Throwback Review: HUSTLERS (2019)

by Charles Gerian

In honor of Cardi B's WAPtastic divorce- and the film's 1 year anniversary- I'm reposting my review of last year's should-have-been Oscar nominee, HUSTLERS. The film is available to stream on Hulu and Amazon Prime.

“I think the reason we did it is because hurt people... hurt people.”

Those words, hauntingly spoken through tears and a sense of justification, come from Constance Wu's character Destiny in this weekend's captivating HUSTLERS from director Lorne Scafaria, starring Jennifer Lopez, Keke Palmer, and Lili Reinhart as ex-strippers who drugged and robbed “Wall Street assholes” following the 2008 financial collapse as a way to make a living, based on the New York magazine article “The Hustlers at Scores” by Jessica Pressler, played in the film by Julia Stiles.

HUSTLERS has received critical acclaim and an impressive box-office haul of $33 million during it's opening weekend, and while it is has been compared in passing to stripper dramas like BURLESQUE and SHOWGIRLS as well as more “manly” crime dramas like GOODFELLAS, HUSTLERS exists in a category all it's own.

The film is, perhaps, profoundly “feminist” in that handles these women as people before they're strippers, and does it's own captivating dance, shedding layer upon layer until the glitter, pumps, glistening breasts, and wild makeup leave nothing but a dramatic and emotional story about sisterhood, friendship, and how we justify the wrongs (and rights) in our lives.
####
■ **Tasks**:
1/ Decide whether each of these statements agrees with the review of HUSTLERS. Answer yes or no for each, and quote the words from the review that settle it.
(a) The film took in $33 million during its opening weekend.
(b) Jennifer Lopez plays Jessica Pressler in the film.
(c) The film can be streamed on Netflix.
2/ Extend the review of HUSTLERS, starting after its final sentence.

■ **Given material**:
####
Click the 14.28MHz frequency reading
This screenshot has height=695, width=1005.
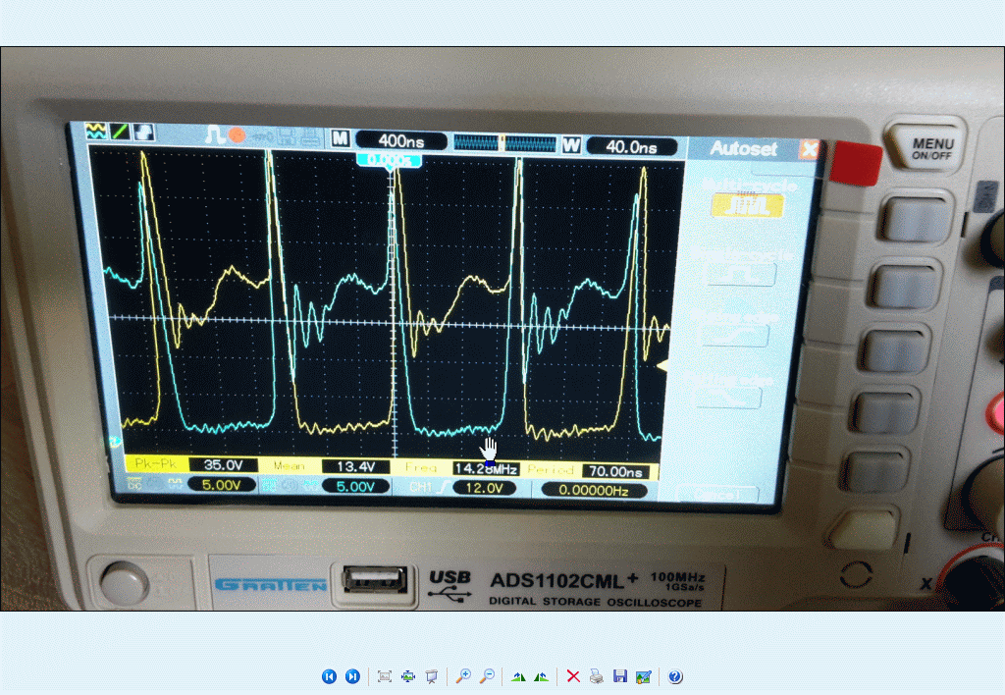point(485,467)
####
■ **Task responses**:
1/
(a) Yes: "an impressive box-office haul of $33 million"
(b) No: "by Jessica Pressler, played in the film by Julia Stiles"
(c) No: "The film is available to stream on Hulu and Amazon Prime."

2/
We follow CRAZY RICH ASIANS breakout Constance Wu's Dorothy, (stage-name Destiny) as she is being interviewed by Julia Stiles' journalist Elizabeth. Her humble beginnings as the abandoned daughter of Chinese immigrants left caring for her ailing grandmother sees Dorothy turn to stripping where she meets Ramona Vega (Lopez) a veteran stripper at a high-end New York City club who takes Dorothy under her wing.

At the club we're introduced to cameo characters like “Liz” and “Diamond” played jovially by real-life artists Lizzo and Cardi B (both are hilarious, here) as well as the co-leads Mercedes (SCREAM QUEENS alumn Keke Palmer) and Annabelle (RIVERDALE star Lili Reinhart).

Once the crisis sends the club to the dumps, and their strippers with it, Ramona hatches the idea to take their Wall Street high-rolling clientele to the bank (literally and figuratively) by drugging them, robbing them blind, and allowing her gang of she-thieves to get their lives back together.

HUSTLERS takes audiences through the highs and lows one would expect from a true-life drama film, and even though we realistically know where it will end, the relationship and turbulence between Dorothy and Ramona is the true beating heart of the story as we bounce back and forth between the “present” of the interview and 2007-2014 watching these “Hustlers” rise and fall.

The energetic hedonism of watching these women seduce, drug, and rob from the rich and give to themselves (and their families) is peppered with moments of depressing reality in the face of judgement.

One scene, the morning after a catastrophic all-nighter, sees Dorothy getting back home and taking her young daughter to school, obviously late. She is still covered in makeup, glitter, and blood, wearing her tight leather pants, knee-high heels, and a revealing crop-top shirt in the stark light of day. She walks with urgency, but care, as she holds her daughters hand, walking her up to the school's front door.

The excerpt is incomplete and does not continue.